### Yapılacak Görev:
Aşağıdaki ÇTSO ve TÜSİAD konulu yazıda özel adıyla anılan kurum ve kuruluşlar hangileridir? Tamamını sıralayın.

Sermet Atadinç

sermet@canakkaleolay.com

ÇTSO’dan TÜSİAD’a

2328

Çanakkale Ticaret ve Sanayi Odası Yönetim Kurulu yeni başkanını seçti. Kendisine başarılar dileyerek, ÇTSO üzerine bazı değerlendirmeler yapmak istiyorum. ÇTSO yönetim kurulu üyeleri yeni başkanlarını seçer iken, farklı tercihlerde bulundular. Bu tercihlere esas olan görüşlerini şimdi kamuoyu ile paylaşırlar ise; ‘nasıl bir ÇTSO’ konusundaki yaklaşımlar için bir adım atılmış olur. ÇTSO Çanakkale’deki sanayici ve iş adamlarının bir sivil toplum örgütüdür. Oda çalışmalarının, kendi üyelerini ne kadar tatmin ettiği konusu üyelerin kendi algılarıdır. Bir sivil toplum örgütü olarak Çanakkale ekonomisine katkıları konusu tüm toplumun ortak algısıdır.  
Tüm toplumun ortak algısı temelinde önümüzdeki günlerde bu konu daha çok tartışılır olacaktır.
Yönetim fonksiyonu itibarıyla; profesyonel yöneticilerin mi yoksa bizzat sanayici ve iş adamlarının mı görev alması konusu Bülend Engin başkanlığı ile daha çarpıcı bir şekilde gündeme gelecektir.
Bülend Engin, mensubu olduğu sanayi kuruluşu için başarılı bir yöneticidir.
Bunun göstergeleri nettir.
İÇDAŞ ülkemizin ilk 10 büyük sanayi kuruluşu arasındadır.
Engin, tabiî ki böylesi bir sanayi kuruluşunda üst düzey yönetici olarak bu başarıda pay sahibidir.
Bugüne kadar önemli bir başarı öyküsü yaratamayan ÇTSO, bu denli başarılı bir sanayi kuruluşunun üst düzey yöneticisi başkanlığında neler yapacak sorusunun cevabı, aynı zamanda bir tartışmanın da fitili olacak.
ÇTSO, bizzat işadamı yönetiminde mi, yoksa kuruluşların profesyonel yöneticilerinin başkanlığında mı başarılı olabilir?
ÇTSO yeni başkanı Bülend Engin başkanlığında oluşacak performans ile bu noktadaki görüşler daha bir netleşecektir.
ÇTSO cephesindeki durum böyle iken, TÜSİAD anayasa değişikliği konusundaki görüşleri ile dikkatleri üzerine topladı.
TÜSİAD tarafından ortaya atılan görüşler itibarıyla özgürlükler alanında önemli atılımların yapıldığı izlenimi oluşmasına rağmen, gerçekte durum böyle mi?
TÜSİAD devlete karşı bireyi anayasanın temeline alarak, aktarmış olduğu özgürlük hamlelerini kapitalist toplumun kendi gerçekleri ile değerlendirdiğimiz zaman ortaya farklı sonuçlar çıkmaktadır.
Ülkemizde olduğu gibi kapitalizmin kendi iç dinamikleri ile gelişemediği ülkelerde, burjuvazinin özgürlükler alanındaki girişimleri geç kalmış girişimlerdir.

### Veri Listesi:
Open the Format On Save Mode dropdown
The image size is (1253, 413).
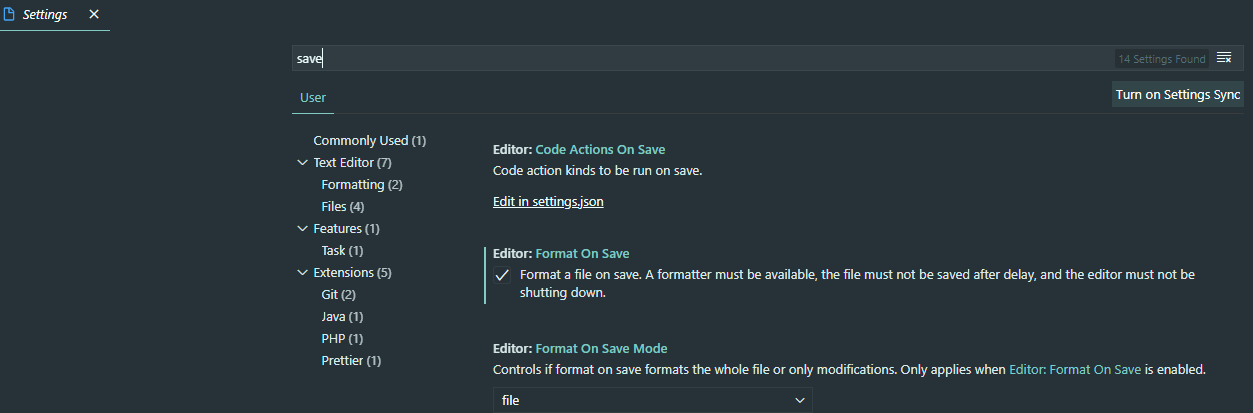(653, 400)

* * *

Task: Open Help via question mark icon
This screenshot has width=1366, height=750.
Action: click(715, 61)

---

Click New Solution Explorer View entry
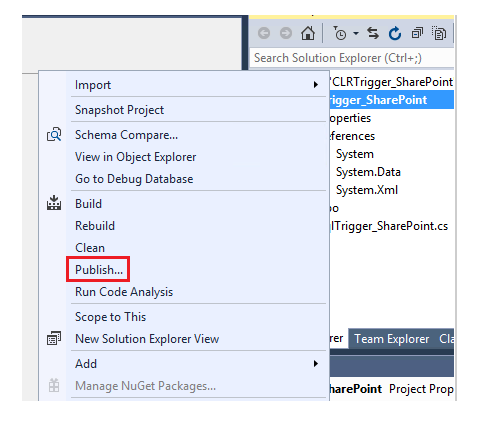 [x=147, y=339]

### Alıştırma Yanıtı:
- Çanakkale Ticaret ve Sanayi Odası (ÇTSO)
- TÜSİAD
- İÇDAŞ